Throughout the country, about 120 farmers are taking part in pilot projects in which they are trying to capture more carbon in the soil in this way. So far, they are doing this on a voluntary basis, but that is set to change. It is possible to earn money from carbon storage, says Kuikman. In fact, that is the idea the project is based on. ‘A farmer is not going to do all this if it doesn’t pay off. The farmer wants a fair price for his efforts, through a system of carbon credits that we are developing.’
Soil as sponge
Arable farmer Jaap Lodders from Swifterbant is one of the farmers participating in the project. A rather atypical one, as he has been storing carbon on his 125-hectare farm for more than 10 years. Lodders is a member of the Skylark Foundation, a farmers’ club that aims at sustainable practices. He generates all his own electricity; the roof of one of the barns on his farm is covered in solar panels. He holds sustainability certifications such as Planet Proof and Global gap. And now he is saving carbon, partly by ploughing less deeply and shredding his wheat straw and leaving it on the land. ‘Some more of that straw goes to a neighbouring duck farm, and I get it back as manure.’

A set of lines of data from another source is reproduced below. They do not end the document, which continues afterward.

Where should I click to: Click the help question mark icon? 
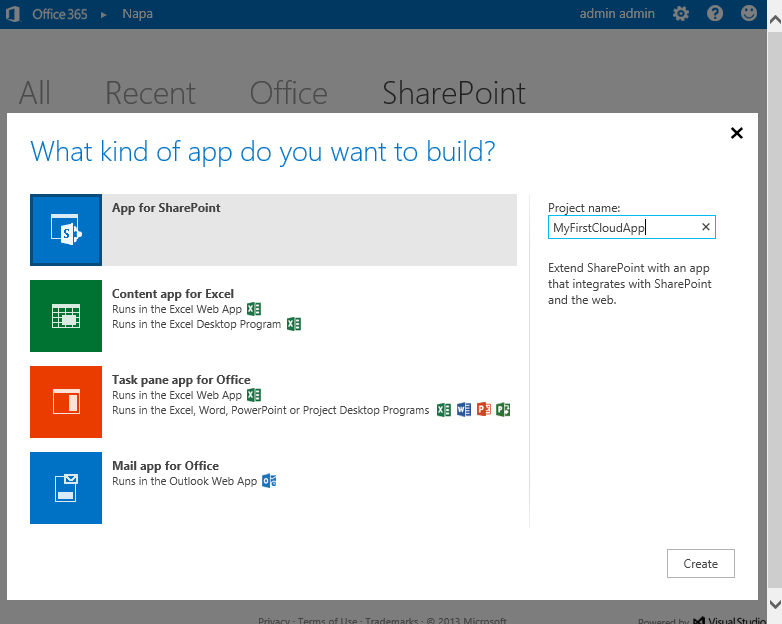click(x=715, y=14)
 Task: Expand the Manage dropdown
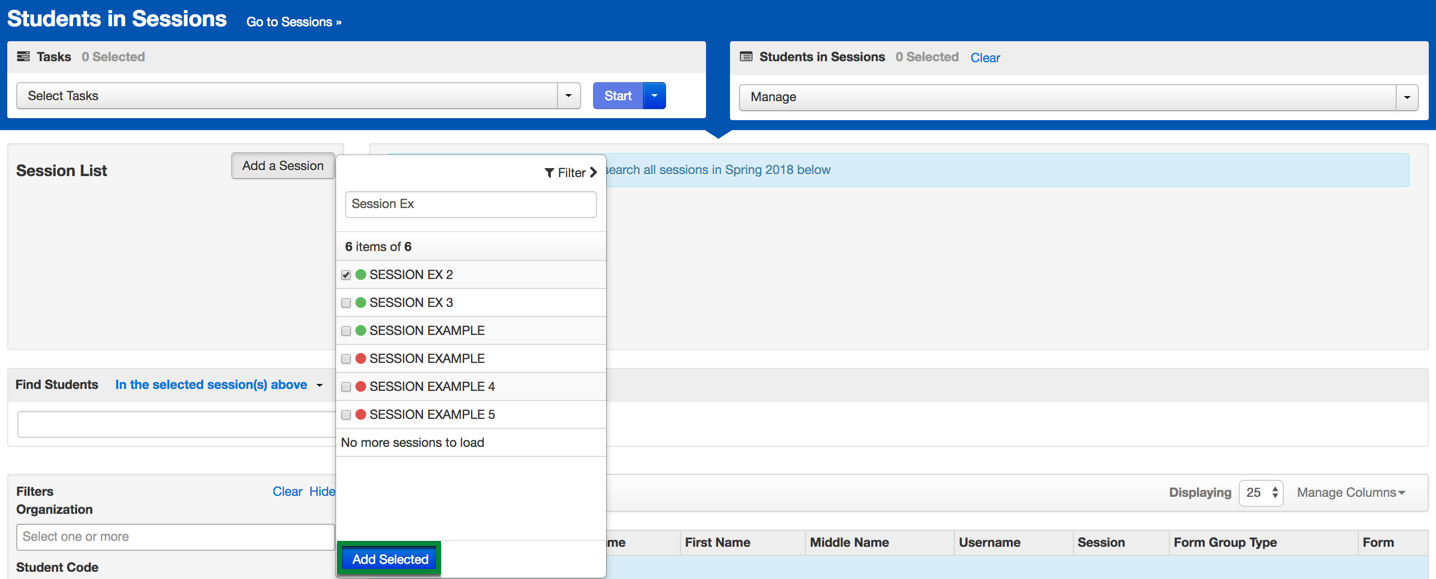click(1078, 97)
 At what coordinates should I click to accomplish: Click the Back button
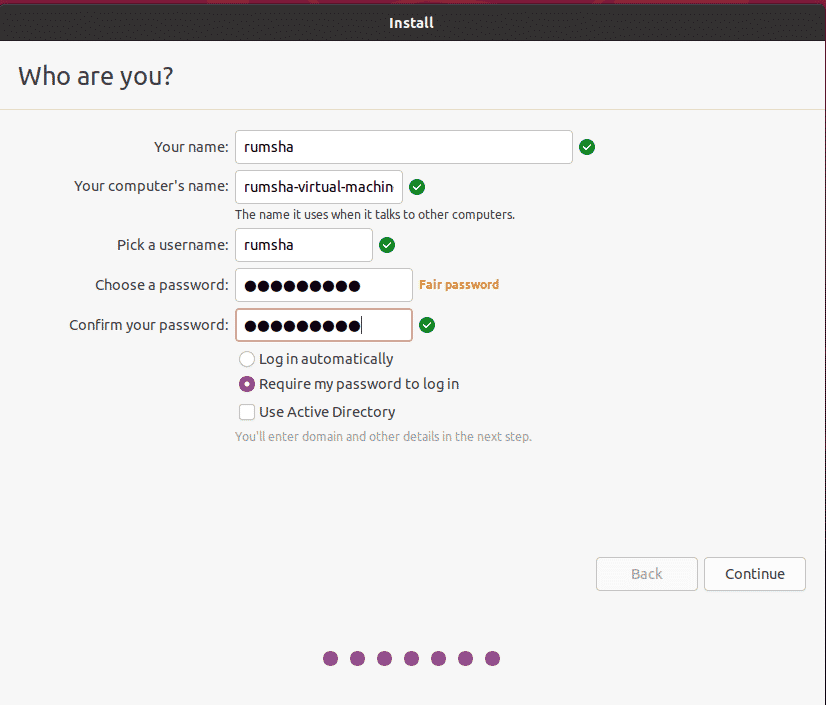click(x=646, y=574)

Circular agriculture of the kind Agriculture minister Carola Schouten has in mind is what Lodders has been doing for a long time. The farmer’s main motive is not so much to give the climate a helping hand. ‘I started doing it in order to do something about soil compaction,’ explains Lodders. ‘On compacted soil, you get big puddles after heavy rain. By putting more organic matter into the soil, it can absorb and retain more water. You can see it as a kind a sponge.’ Emissions reduction is a secondary benefit for Lodders. ‘Improving the soil and cutting emissions go together. We arable farmers depend on the soil. We want resilient soils and that’s something you have to invest in. That’s how we see the soil, as a kind of battery. We are not out to exhaust it.’
Taking care of the soil like this is Lodders’ business model. He is not yet convinced that carbon storage could be an earner in any other sense. ‘We tried that within Skylark too, but it never really got off the ground.’ Nevertheless, he willingly takes part in the pilot. In his case, that actually means not working a strip of land as he usually would. ‘To create a baseline measurement.’

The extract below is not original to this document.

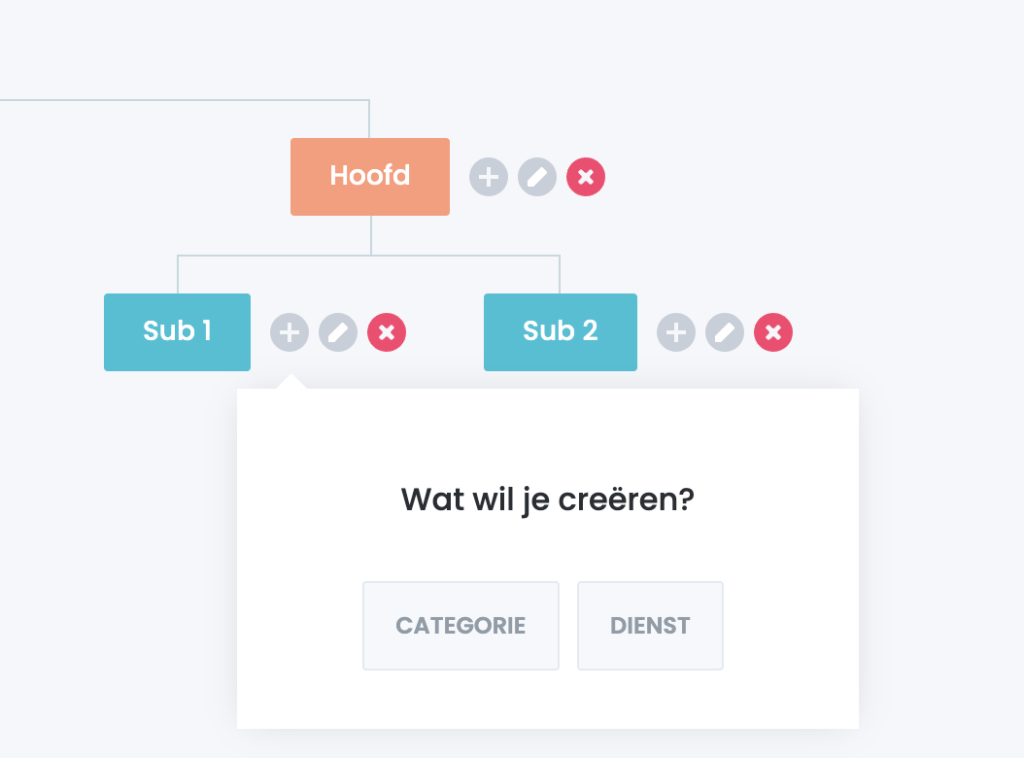Delete the Hoofd node with red X

tap(586, 178)
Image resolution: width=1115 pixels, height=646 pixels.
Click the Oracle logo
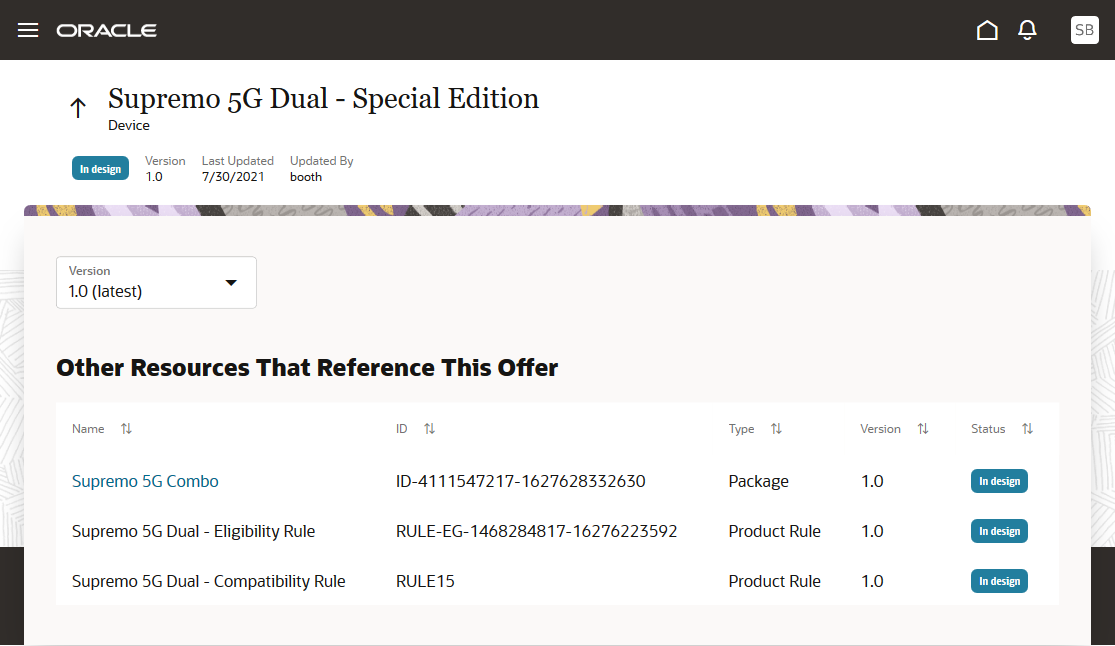coord(107,30)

That baseline measurement is important. It is only useful to remunerate farmers for carbon storage if the savings are measureable and can be reported. For that reporting (at the European level), Kuikman explains that a nationwide network of more than 1400 measuring stations has been formed. The 120 participating farms are part of this. The idea is to repeat the measurements every five years, to monitor carbon levels in the soil. Kuikman: ‘We also want farmers to document the carbon balance on an annual basis. Which crops are grown, how and how often the soil is tilled, how much fertilization takes place, etc. If the overall balance is positive, you get a payment for it.’
Kuikman firmly believes in the new business model. ‘There will be a new way of farming and of thinking about business operations. There will be more emphasis on long-term carbon storage. That is the challenge for the farmers.’